Cell line development process:
Transfection is the process of introducing a foreign DNA (encoding the recombinant protein of interest) into a host cell. A small population of cells with the foreign DNA integrated into their genome that maintain their ability to express recombinant protein for long periods of time are referred to as stably transfected cells.
- Antibodies screening/titer ranking – Discovery and selection of high-value clones from a transfected pool of cells. To screen large populations by quantifying cell surface expression of protein-of-interest or secreting antibodies (titer ranking) will increase the probability of finding rare high-affinity binder or high producer.
- Single-cell isolution and cell viability – Single, viable cells must be isolated and cloned in order to ensure that the cell population is genetically identical, significantly reducing the heterogeneity of expression
- Monoclonality assurance – When developing cell lines for biotherapeutics, it is crucial from a quality and regulatory perspective to ensure that the cell line originates from a single progenitor and is therefore monoclonal. Documentation of monoclonality (a regulatory metric for therapeutic cell lines) is typically image-based, whereby an image of a single cell is recorded and included in regulatory filings.
Clone productivity screening and titer – This is a test that detects the amount of recombinant protein or antibodies produced from the clonally-derived cell line.
How are cell lines developed?
Cell line development requires the discovery of single cell-derived clones that produce high and consistent levels of the target therapeutic protein. The first step in the process is the isolation of single, viable cells. Limiting dilution is a technique that relies on statistical probability but is time consuming.
It has been observed that since the year 2006, there has been a rise in the number of recombinant protein therapeutics approved by the FDA. The National Institute of Health has stated that there were more than 15 novels recombinant protein therapeutics approved by the US Food and Drug Administration (FDA) each year. In addition, the expiration of the branded drugs has given rise to the emergence of biosimilars. As a result, there has been a growing demand for cell line development. Most of the biopharmaceutical companies that develop mammalian cell lines are based on either the methotrexate (MTX) amplification technology or the glutamine synthetase (GS) system.

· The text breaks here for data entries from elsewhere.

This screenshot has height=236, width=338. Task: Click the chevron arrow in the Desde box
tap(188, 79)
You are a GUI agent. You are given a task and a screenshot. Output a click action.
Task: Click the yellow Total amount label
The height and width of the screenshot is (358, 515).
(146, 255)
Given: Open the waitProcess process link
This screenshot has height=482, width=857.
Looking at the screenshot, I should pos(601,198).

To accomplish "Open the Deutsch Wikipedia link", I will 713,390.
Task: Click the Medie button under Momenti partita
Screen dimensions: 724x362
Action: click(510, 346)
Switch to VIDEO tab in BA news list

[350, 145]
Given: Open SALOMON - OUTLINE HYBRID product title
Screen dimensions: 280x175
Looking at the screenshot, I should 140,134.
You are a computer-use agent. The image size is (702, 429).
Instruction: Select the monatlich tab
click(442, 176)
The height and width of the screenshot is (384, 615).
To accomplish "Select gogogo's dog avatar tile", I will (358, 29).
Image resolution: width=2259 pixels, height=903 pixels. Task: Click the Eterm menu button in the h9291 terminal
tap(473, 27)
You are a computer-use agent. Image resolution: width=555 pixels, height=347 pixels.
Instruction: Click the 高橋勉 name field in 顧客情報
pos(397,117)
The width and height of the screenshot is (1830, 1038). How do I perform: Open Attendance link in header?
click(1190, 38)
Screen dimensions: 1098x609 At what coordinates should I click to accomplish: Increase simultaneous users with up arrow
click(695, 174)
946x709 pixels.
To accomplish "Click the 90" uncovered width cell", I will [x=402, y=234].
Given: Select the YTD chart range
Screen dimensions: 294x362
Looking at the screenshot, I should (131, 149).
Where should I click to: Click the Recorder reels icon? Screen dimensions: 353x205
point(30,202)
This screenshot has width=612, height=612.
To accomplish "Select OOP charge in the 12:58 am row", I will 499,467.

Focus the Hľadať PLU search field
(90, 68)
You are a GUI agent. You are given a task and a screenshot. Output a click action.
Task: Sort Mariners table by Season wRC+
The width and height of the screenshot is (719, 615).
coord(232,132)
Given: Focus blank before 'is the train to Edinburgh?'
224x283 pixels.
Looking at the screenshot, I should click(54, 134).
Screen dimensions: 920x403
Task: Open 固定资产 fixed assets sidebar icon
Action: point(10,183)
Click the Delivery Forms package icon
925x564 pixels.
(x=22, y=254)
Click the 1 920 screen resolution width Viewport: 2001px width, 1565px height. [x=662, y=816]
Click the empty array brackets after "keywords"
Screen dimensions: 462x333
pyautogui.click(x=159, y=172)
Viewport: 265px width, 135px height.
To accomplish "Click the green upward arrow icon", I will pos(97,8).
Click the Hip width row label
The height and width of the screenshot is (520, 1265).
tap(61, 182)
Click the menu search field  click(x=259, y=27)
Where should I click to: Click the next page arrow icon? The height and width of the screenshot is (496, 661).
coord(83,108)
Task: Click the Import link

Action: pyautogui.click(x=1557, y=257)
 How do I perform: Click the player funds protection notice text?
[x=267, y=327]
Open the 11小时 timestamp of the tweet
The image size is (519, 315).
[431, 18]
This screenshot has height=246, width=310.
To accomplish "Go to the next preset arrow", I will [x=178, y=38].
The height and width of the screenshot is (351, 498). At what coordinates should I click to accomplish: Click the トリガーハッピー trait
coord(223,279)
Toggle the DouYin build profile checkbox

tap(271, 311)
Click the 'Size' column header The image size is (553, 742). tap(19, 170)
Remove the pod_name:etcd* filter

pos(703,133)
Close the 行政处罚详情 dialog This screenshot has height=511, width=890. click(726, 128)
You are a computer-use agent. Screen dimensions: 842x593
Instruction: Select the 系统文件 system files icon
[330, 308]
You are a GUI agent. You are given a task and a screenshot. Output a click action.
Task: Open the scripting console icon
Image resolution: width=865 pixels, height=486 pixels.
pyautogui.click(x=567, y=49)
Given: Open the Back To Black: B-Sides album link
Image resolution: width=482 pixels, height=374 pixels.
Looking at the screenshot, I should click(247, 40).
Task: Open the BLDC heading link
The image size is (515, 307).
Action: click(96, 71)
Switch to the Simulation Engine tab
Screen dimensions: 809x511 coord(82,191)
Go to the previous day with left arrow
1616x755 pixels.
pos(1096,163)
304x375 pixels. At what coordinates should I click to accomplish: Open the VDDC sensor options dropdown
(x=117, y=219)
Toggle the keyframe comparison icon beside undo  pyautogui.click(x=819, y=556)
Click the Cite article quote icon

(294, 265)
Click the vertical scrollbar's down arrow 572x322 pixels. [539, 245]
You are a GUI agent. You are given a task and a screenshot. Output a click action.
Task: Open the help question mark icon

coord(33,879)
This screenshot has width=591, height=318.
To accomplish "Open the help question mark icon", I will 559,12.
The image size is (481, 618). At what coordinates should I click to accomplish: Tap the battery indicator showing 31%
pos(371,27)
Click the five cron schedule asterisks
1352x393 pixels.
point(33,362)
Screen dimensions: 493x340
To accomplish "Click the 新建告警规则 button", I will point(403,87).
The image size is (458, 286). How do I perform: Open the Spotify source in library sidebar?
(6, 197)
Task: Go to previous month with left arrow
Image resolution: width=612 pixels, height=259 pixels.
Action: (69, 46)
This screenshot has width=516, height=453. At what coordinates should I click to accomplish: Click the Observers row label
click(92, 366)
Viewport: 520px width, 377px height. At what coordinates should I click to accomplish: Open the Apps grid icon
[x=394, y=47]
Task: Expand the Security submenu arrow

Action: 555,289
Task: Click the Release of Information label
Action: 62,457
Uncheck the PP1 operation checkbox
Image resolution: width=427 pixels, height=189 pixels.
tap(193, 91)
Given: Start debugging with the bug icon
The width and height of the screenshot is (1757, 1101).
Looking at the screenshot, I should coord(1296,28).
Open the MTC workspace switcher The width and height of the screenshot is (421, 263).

With the utilization of mammalian cell lines, the cell clones obtained are highly heterogeneous and large numbers of cell clones have to be screened to identify rare stable high producer cell clones. To make the screening process easier, there have been several advances done in the mammalian cell line development, which has been making it the more preferred source for cell line development. Therefore, with the advancements being done in mammalian cell lines, the segment is expected to witness healthy growth during the future.
Cell line development plays a major role in therapeutic mAb and novel antibody-based therapies. It has wide application areas including development of immunotherapy for cancer treatment. Lots of pharmaceutical and biotechnological companies are focusing on developing novel therapies such as immunotherapy due to its specificity and efficiency. CLD helps in reducing the timeline of the drug discovery process and optimizing clinical trials with high yielding mAbs, which will lead to further growth of the cell line development market.